- _Task directions_: Whatever the records below hold, copy it all out exactly.

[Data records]
----
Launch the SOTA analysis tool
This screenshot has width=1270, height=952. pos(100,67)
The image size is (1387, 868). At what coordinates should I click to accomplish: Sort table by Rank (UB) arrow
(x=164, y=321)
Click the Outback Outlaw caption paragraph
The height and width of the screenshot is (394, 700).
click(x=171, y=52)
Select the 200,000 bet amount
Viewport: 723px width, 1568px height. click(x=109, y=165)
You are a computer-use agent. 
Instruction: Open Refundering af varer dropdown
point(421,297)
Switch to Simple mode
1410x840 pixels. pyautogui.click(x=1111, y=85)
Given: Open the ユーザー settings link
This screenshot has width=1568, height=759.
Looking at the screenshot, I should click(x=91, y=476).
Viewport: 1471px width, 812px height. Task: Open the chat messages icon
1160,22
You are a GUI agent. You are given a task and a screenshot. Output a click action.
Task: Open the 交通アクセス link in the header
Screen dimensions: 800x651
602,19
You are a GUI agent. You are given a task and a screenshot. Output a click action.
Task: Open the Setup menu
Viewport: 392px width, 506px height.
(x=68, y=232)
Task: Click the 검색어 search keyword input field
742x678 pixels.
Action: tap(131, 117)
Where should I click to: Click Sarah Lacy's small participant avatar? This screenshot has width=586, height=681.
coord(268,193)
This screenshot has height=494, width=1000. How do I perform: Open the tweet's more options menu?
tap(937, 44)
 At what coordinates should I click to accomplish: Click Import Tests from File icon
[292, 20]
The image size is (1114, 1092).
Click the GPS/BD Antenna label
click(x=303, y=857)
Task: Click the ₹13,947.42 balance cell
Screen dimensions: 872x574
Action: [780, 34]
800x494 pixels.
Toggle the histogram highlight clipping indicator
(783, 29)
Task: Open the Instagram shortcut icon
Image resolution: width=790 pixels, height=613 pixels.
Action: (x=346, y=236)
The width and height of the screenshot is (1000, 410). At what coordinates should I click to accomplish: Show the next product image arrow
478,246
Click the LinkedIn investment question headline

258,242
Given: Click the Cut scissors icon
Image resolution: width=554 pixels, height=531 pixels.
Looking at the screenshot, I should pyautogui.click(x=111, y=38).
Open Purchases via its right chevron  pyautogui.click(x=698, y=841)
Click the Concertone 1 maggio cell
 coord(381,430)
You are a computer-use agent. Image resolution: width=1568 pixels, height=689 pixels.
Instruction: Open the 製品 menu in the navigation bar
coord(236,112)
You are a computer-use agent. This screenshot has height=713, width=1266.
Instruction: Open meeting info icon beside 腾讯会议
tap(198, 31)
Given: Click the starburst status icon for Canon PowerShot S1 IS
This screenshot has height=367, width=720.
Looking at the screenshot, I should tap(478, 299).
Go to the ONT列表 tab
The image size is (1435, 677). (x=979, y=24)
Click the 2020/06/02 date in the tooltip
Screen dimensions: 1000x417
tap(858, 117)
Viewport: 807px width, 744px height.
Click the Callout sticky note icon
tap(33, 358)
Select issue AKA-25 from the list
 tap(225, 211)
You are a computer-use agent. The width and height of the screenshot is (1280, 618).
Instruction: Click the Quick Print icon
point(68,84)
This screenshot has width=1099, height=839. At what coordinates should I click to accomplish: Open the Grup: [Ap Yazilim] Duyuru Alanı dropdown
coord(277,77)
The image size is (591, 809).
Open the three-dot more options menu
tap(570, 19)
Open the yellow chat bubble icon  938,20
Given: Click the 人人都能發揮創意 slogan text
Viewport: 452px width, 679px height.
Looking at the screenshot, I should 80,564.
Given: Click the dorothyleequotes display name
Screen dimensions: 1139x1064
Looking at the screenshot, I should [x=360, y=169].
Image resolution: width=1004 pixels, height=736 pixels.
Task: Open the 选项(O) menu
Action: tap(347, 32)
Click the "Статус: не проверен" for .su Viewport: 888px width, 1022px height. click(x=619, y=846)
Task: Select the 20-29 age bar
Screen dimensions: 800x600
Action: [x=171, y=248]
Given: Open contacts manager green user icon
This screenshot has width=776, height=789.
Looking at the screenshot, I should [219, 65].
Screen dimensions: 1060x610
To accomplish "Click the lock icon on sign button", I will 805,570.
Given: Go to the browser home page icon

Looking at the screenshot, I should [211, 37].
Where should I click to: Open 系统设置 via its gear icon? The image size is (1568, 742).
----
- _Written answer_:
Launch the SOTA analysis tool
This screenshot has width=1270, height=952. pos(100,67)
The image size is (1387, 868). At what coordinates should I click to accomplish: Sort table by Rank (UB) arrow
(x=164, y=321)
Click the Outback Outlaw caption paragraph
The height and width of the screenshot is (394, 700).
click(x=171, y=52)
Select the 200,000 bet amount
Viewport: 723px width, 1568px height. click(x=109, y=165)
You are a computer-use agent. 
Instruction: Open Refundering af varer dropdown
point(421,297)
Switch to Simple mode
1410x840 pixels. pyautogui.click(x=1111, y=85)
Given: Open the ユーザー settings link
This screenshot has width=1568, height=759.
Looking at the screenshot, I should click(x=91, y=476).
Viewport: 1471px width, 812px height. Task: Open the chat messages icon
1160,22
You are a GUI agent. You are given a task and a screenshot. Output a click action.
Task: Open the 交通アクセス link in the header
Screen dimensions: 800x651
602,19
You are a GUI agent. You are given a task and a screenshot. Output a click action.
Task: Open the Setup menu
Viewport: 392px width, 506px height.
(x=68, y=232)
Task: Click the 검색어 search keyword input field
742x678 pixels.
Action: tap(131, 117)
Where should I click to: Click Sarah Lacy's small participant avatar? This screenshot has width=586, height=681.
coord(268,193)
This screenshot has height=494, width=1000. How do I perform: Open the tweet's more options menu?
tap(937, 44)
 At what coordinates should I click to accomplish: Click Import Tests from File icon
[292, 20]
The image size is (1114, 1092).
Click the GPS/BD Antenna label
click(x=303, y=857)
Task: Click the ₹13,947.42 balance cell
Screen dimensions: 872x574
Action: [780, 34]
800x494 pixels.
Toggle the histogram highlight clipping indicator
(783, 29)
Task: Open the Instagram shortcut icon
Image resolution: width=790 pixels, height=613 pixels.
Action: (x=346, y=236)
The width and height of the screenshot is (1000, 410). At what coordinates should I click to accomplish: Show the next product image arrow
478,246
Click the LinkedIn investment question headline

258,242
Given: Click the Cut scissors icon
Image resolution: width=554 pixels, height=531 pixels.
Looking at the screenshot, I should pyautogui.click(x=111, y=38).
Open Purchases via its right chevron  pyautogui.click(x=698, y=841)
Click the Concertone 1 maggio cell
 coord(381,430)
You are a computer-use agent. Image resolution: width=1568 pixels, height=689 pixels.
Instruction: Open the 製品 menu in the navigation bar
coord(236,112)
You are a computer-use agent. This screenshot has height=713, width=1266.
Instruction: Open meeting info icon beside 腾讯会议
tap(198, 31)
Given: Click the starburst status icon for Canon PowerShot S1 IS
This screenshot has height=367, width=720.
Looking at the screenshot, I should tap(478, 299).
Go to the ONT列表 tab
The image size is (1435, 677). (x=979, y=24)
Click the 2020/06/02 date in the tooltip
Screen dimensions: 1000x417
tap(858, 117)
Viewport: 807px width, 744px height.
Click the Callout sticky note icon
tap(33, 358)
Select issue AKA-25 from the list
 tap(225, 211)
You are a computer-use agent. The width and height of the screenshot is (1280, 618).
Instruction: Click the Quick Print icon
point(68,84)
This screenshot has width=1099, height=839. At what coordinates should I click to accomplish: Open the Grup: [Ap Yazilim] Duyuru Alanı dropdown
coord(277,77)
The image size is (591, 809).
Open the three-dot more options menu
tap(570, 19)
Open the yellow chat bubble icon  938,20
Given: Click the 人人都能發揮創意 slogan text
Viewport: 452px width, 679px height.
Looking at the screenshot, I should 80,564.
Given: Click the dorothyleequotes display name
Screen dimensions: 1139x1064
Looking at the screenshot, I should [x=360, y=169].
Image resolution: width=1004 pixels, height=736 pixels.
Task: Open the 选项(O) menu
Action: tap(347, 32)
Click the "Статус: не проверен" for .su Viewport: 888px width, 1022px height. click(x=619, y=846)
Task: Select the 20-29 age bar
Screen dimensions: 800x600
Action: [x=171, y=248]
Given: Open contacts manager green user icon
This screenshot has width=776, height=789.
Looking at the screenshot, I should [219, 65].
Screen dimensions: 1060x610
To accomplish "Click the lock icon on sign button", I will 805,570.
Given: Go to the browser home page icon

Looking at the screenshot, I should [211, 37].
Where should I click to: Open 系统设置 via its gear icon? The image size is (1568, 742).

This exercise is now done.